Realizando el Camino de Santiago nos salimos de la norma de pasar nuestras vacaciones de verano en la playa o la montaña. Lo primero que hay que tener en cuenta es que se trata de una época del año en que se abarrotan mucho los hostales y albergues por lo que corremos el riesgo de tener que dormir al aire libre. En contraposición a esto está el hecho de que haremos amistades durante nuestro trayecto que nos ayudarán a crecer a nivel personal. Conocer las fiestas y culturas de los pueblos que recorramos sin duda es otro aliciente para hacer el Camino de Santiago durante el verano.

Lo primero de lo que tenemos que ser conscientes cuando realizamos el camino son muestras limitaciones. Esto provocará que en función de nuestras condiciones físicas escojamos hacer la ruta desde un lugar u otro. Algunas de ellas son: francés, del norte, portugués, inglés, etc. La ruta del norte y la portuguesa son las mejores para hacer durante el verano debido a su cercanía al mar que nos ayudará a evitar los golpes de calor y los desmayos.

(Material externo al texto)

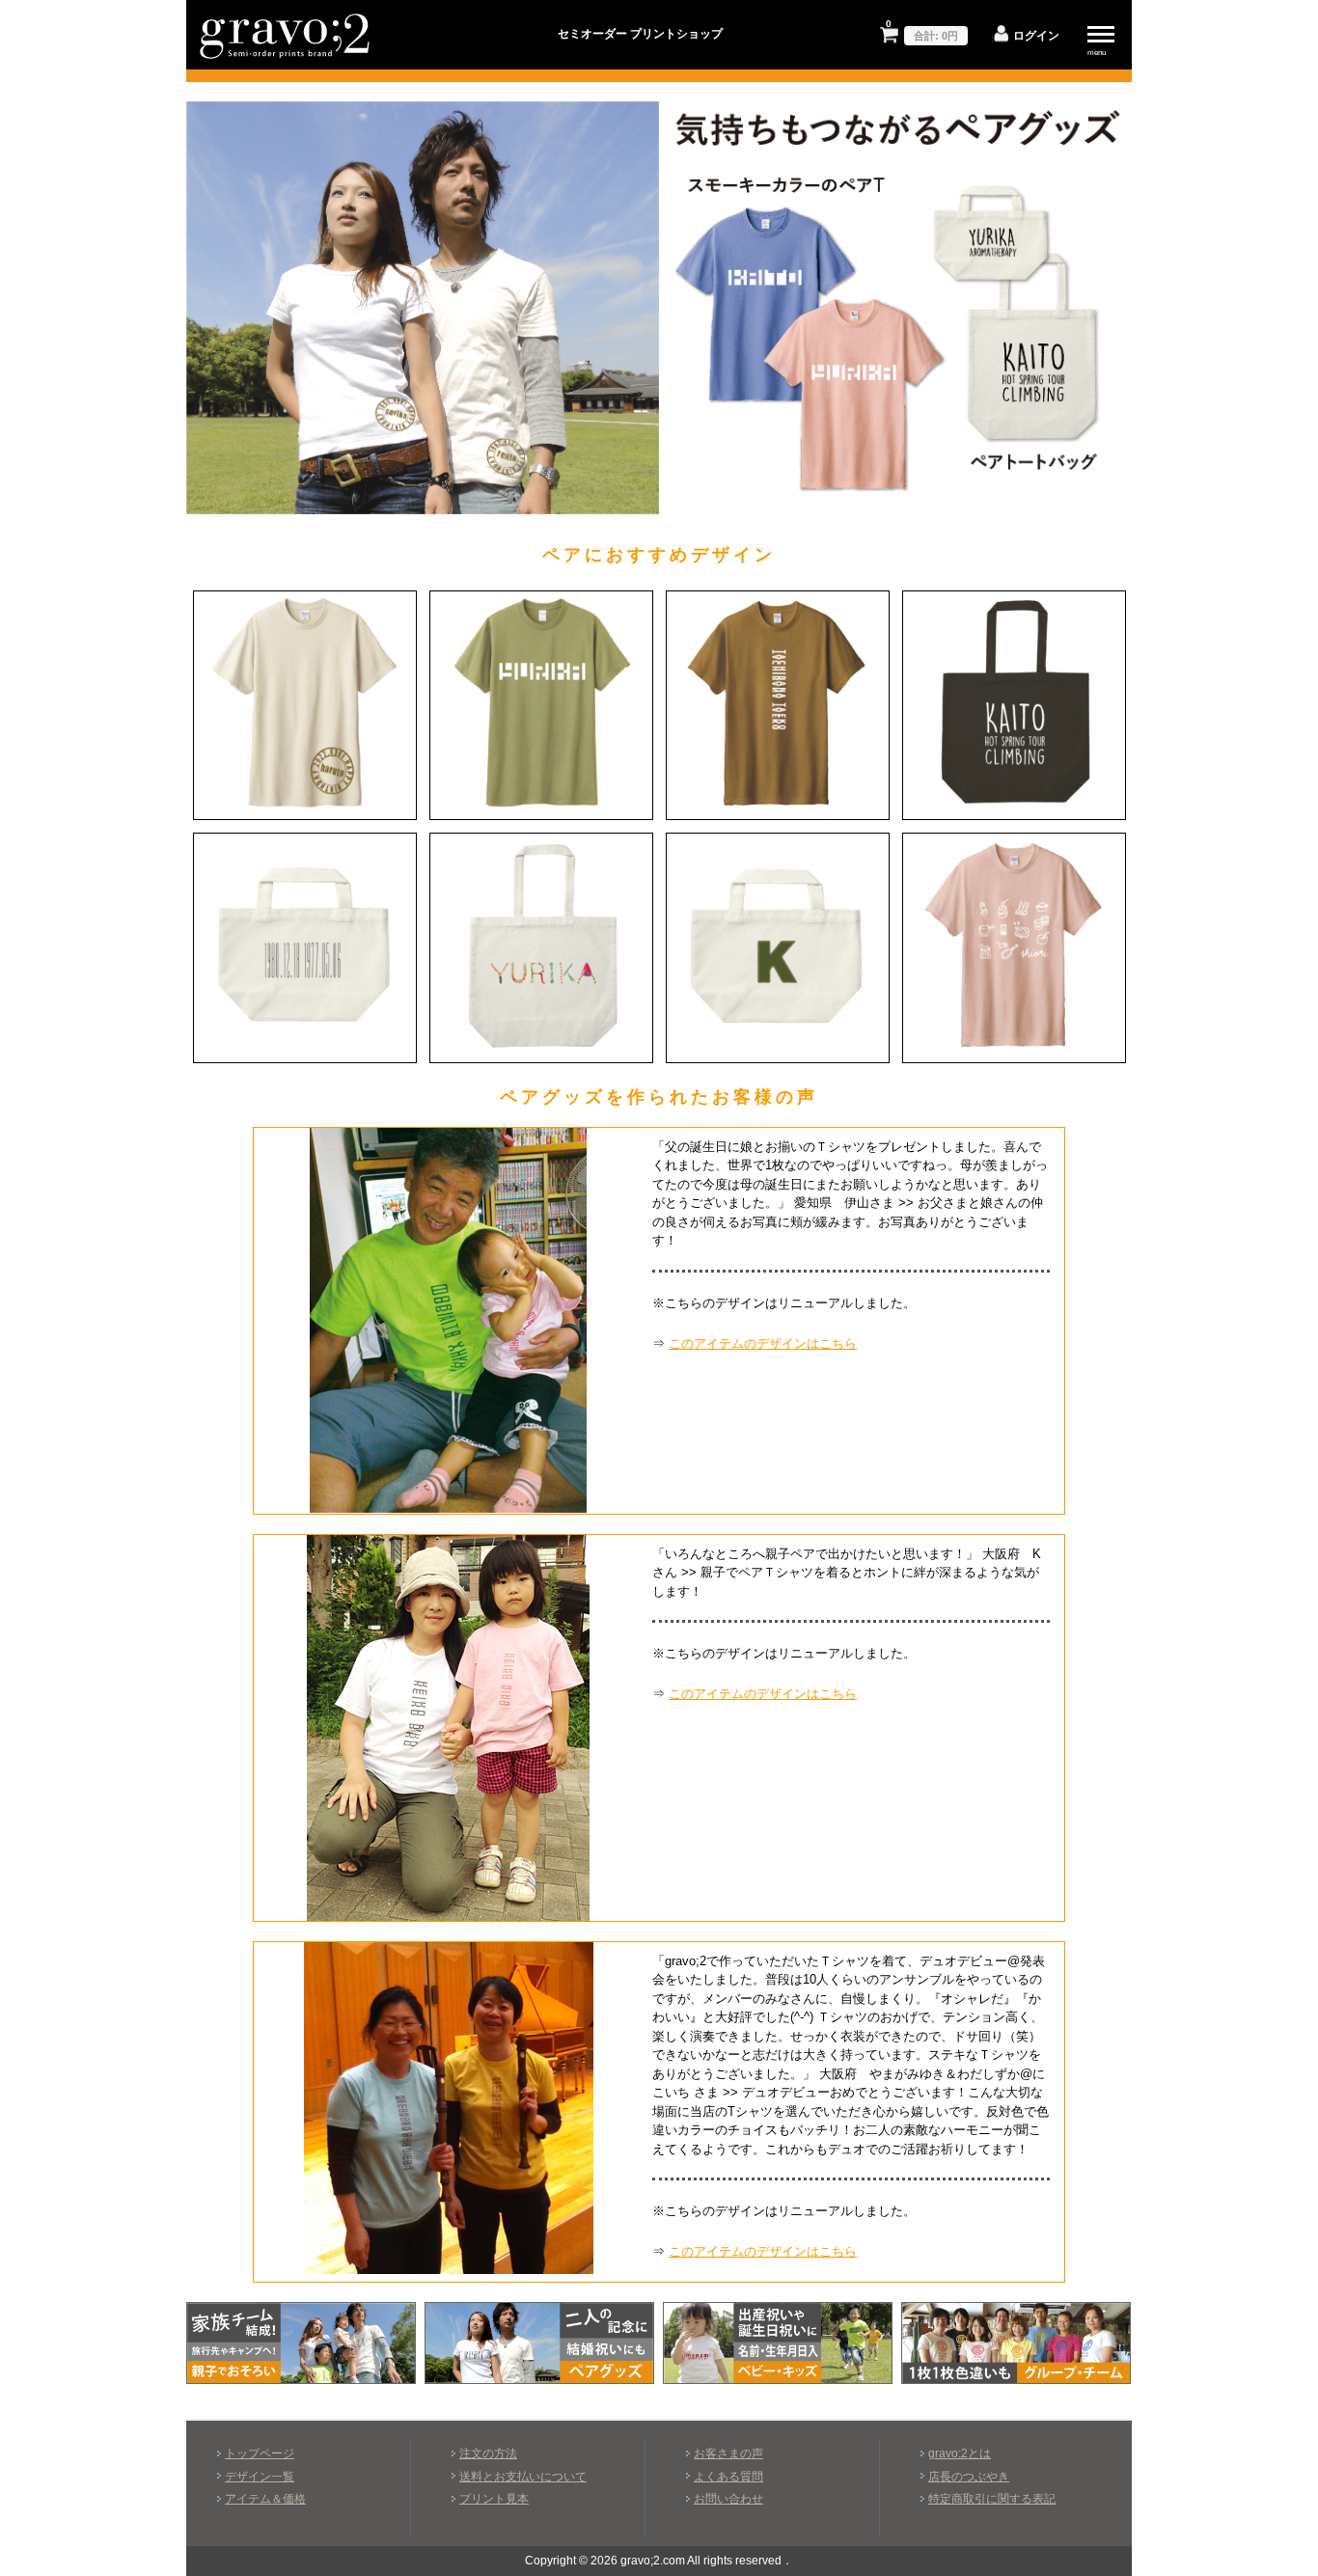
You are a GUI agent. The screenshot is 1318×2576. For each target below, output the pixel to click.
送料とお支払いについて (523, 2476)
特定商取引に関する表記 (992, 2498)
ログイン (1036, 35)
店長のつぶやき (968, 2476)
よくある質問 (728, 2476)
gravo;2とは (959, 2453)
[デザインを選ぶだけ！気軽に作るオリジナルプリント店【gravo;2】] (285, 59)
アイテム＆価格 (265, 2498)
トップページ (259, 2453)
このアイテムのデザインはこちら (763, 1343)
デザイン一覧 (259, 2476)
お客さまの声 (728, 2453)
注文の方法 (488, 2453)
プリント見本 (494, 2498)
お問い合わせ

Hacer el Camino de Santiago durante el verano conlleva que la mochila será ligera porque la ropa que llevaremos ocupará menos y el saco de dormir será más fino. Algunas de las cosas que no podemos olvidar en nuestra mochila (se recomienda que sea de unos 35 litros) son: artículos de aseo, calzado cómodo que ya hayamos usado antes para que no nos haga rozaduras y que tenga membrana Gore Tex porque es transpirable e impermeable (mejor de trekking aunque también se pueden usar botas de caña media o baja), calcetines de montaña o senderismo, calzado de cambio para pasear por las poblaciones, materiales de aseo (jabón, desodorante, cepillo de dientes, crema solar e hidratante, etc.), gafas de sol, pinzas para colgar la ropa lavada en los albergues, manta térmica, botiquín, navaja, mechero, linterna, cantimplora, una o máximo dos ropas de cambio, bastones de senderismo, saco de dormir ligero, cuaderno, cámara de fotos y guía.

Fuente: Civitatis

No debemos olvidar que hay que hacer el Camino de Santiago durante el verano siempre con agua suficiente en nuestra cantimplora y estirar los músculos antes y después de empezar la ruta cada día. Para hacer turismo cuando lleguemos a una población podremos usar las consignas que hay en las Oficinas del Peregrino para dejar nuestra mochila y disfrutar de la gastronomía y cultura del lugar.

Es destacable tener en cuenta que los albergues municipales y parroquiales se llenan muy rápido porque su precio es de entre 5 y 8 euros. Por el contrario, los privados nos cobraran entre 10 y 14 euros, aunque dispondremos de otros servicios mejores.

Finalmente hay que destacar que lo más bonito de realizar el Camino de Santiago durante el verano es llegar a la catedral de Santiago de Compostela con el orgullo de haber realizado la ruta con el calor de la estación y haciendo el mínimo de 100 km necesarios para ganar la Compostela. Esto tiene una gran relevancia para los creyentes porque con ella una vez pasarán en el futuro la mitad de tiempo en el purgatorio y en caso de hacerse en año santo (san Santiago coincide con el domingo) nos librará completamente de ello. Para aquellos que no tienen fe su satisfacción reside en vez de ganar la Compostela en tener la Credencial que se trata de los sellos que nos han puesto en los lugares que hemos dormido y visitado.